I think you can simplify this significantly by making the module
trampoline address a variable:

int use_ftrace_trampoline(struct module *mod, unsigned long *addr)
{
	struct plt_entry trampoline = get_plt_entry(*addr);
	struct plt_entry *mod_trampoline;

	if (*addr == FTRACE_ADDR)
		mod_trampoline = mod->arch.ftrace_trampoline;
	else if (*addr == FTRACE_REGS_ADDR)
		mod_trampoline = mod->arch.ftrace_regs_trampoline;
	else
		return -EINVAL;

	if (!plt_entries_equal(mode_trampoline, &trampoline)) {

		/* point the trampoline to our ftrace entry point */
		module_disable_ro(mod);
		*mod_trampoline = trampoline;
		module_enable_ro(mod, true);

		/* update trampoline before patching in the branch */
		smp_wmb();
	}

	*addr = (unsigned long)mod_trampoline;

	return 0;
}

... also, this would be better names as something like
install_ftrace_trampoline.

> +
>  /*
>   * Turn on the call to ftrace_caller() in instrumented function
>   */
>  int ftrace_make_call(struct dyn_ftrace *rec, unsigned long addr)
>  {
> -	unsigned long pc = rec->ip;
> +	unsigned long pc = rec->ip + REC_IP_BRANCH_OFFSET;
> +	int ret;
>  	u32 old, new;
>  	long offset = (long)pc - (long)addr;
>  
>  	if (offset < -SZ_128M || offset >= SZ_128M) {
>  #ifdef CONFIG_ARM64_MODULE_PLTS
> -		struct plt_entry trampoline;
>  		struct module *mod;
>  
>  		/*
> @@ -96,54 +144,67 @@ int ftrace_make_call(struct dyn_ftrace *
>  		if (WARN_ON(!mod))
>  			return -EINVAL;
>  
> -		/*
> -		 * There is only one ftrace trampoline per module. For now,
> -		 * this is not a problem since on arm64, all dynamic ftrace
> -		 * invocations are routed via ftrace_caller(). This will need
> -		 * to be revisited if support for multiple ftrace entry points
> -		 * is added in the future, but for now, the pr_err() below
> -		 * deals with a theoretical issue only.

- _LISTED ENTRIES_:

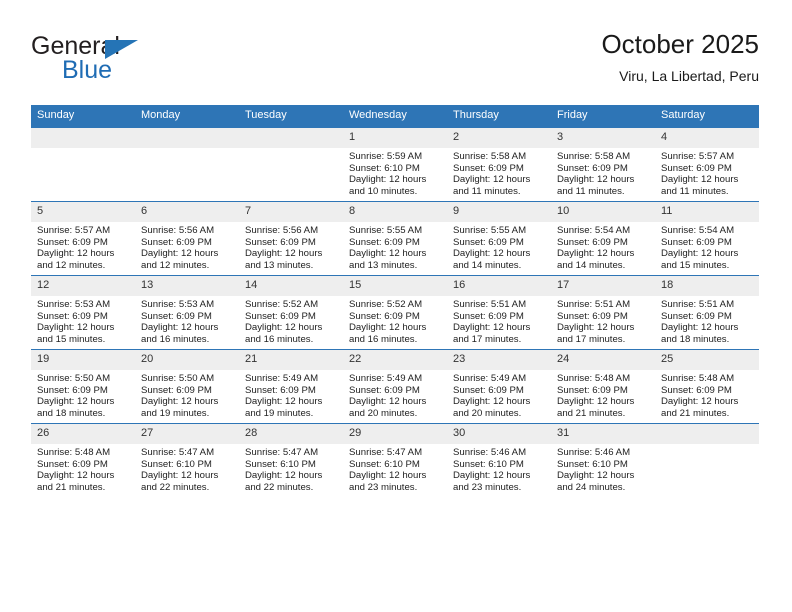 This screenshot has width=792, height=612. What do you see at coordinates (698, 304) in the screenshot?
I see `sunrise-text: Sunrise: 5:51 AM` at bounding box center [698, 304].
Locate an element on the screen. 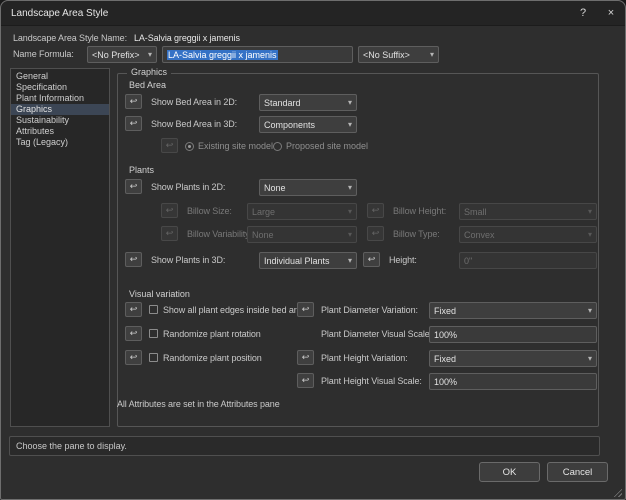 Image resolution: width=626 pixels, height=500 pixels. suffix-value: <No Suffix> is located at coordinates (386, 54).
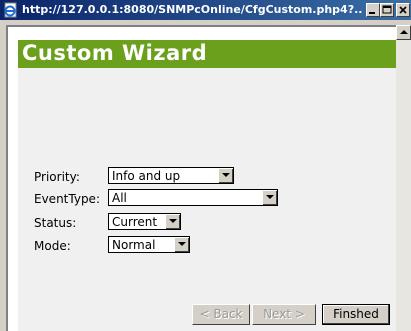 The image size is (411, 331). Describe the element at coordinates (52, 246) in the screenshot. I see `mode-label: Mode:` at that location.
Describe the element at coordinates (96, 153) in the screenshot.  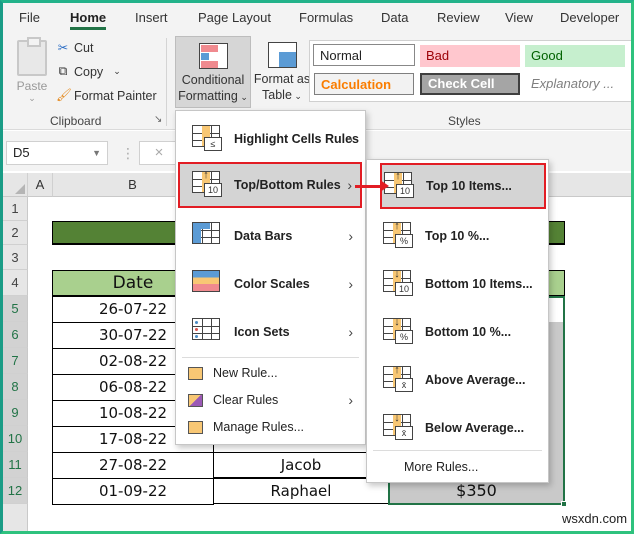
I see `dropdown-arrow-icon: ▼` at that location.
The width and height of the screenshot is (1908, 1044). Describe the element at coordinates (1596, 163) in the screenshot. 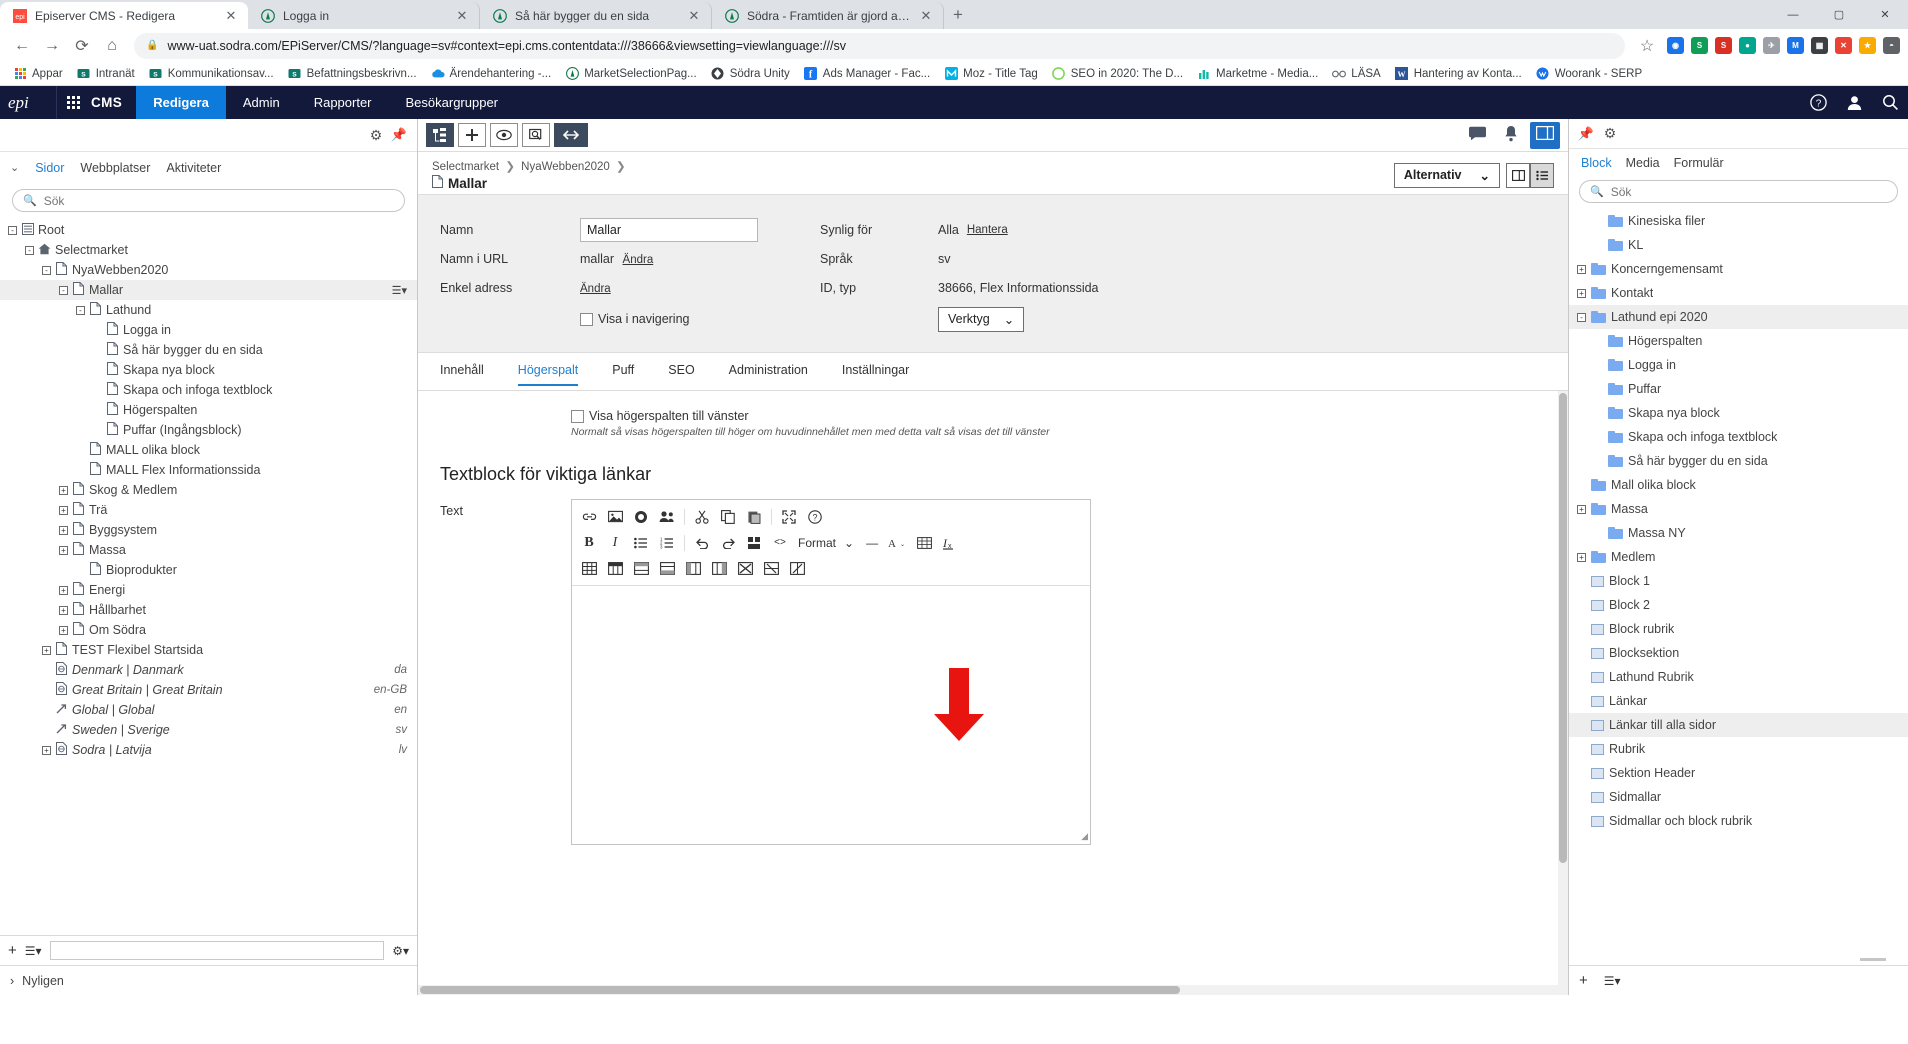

- _WHAT THE EXERCISE ASKS_: In the ftrace patch review, the comment being removed says that having only one ftrace trampoline per module is not a problem for now. Using one to three sentences, explain why it says so.

- _SOLUTION TO THIS PROBLEM_: On arm64, all dynamic ftrace invocations are routed via ftrace_caller(), so a single trampoline per module is enough. The comment adds that this would need revisiting if support for multiple ftrace entry points were added. Until then, the pr_err() deals with a theoretical issue only.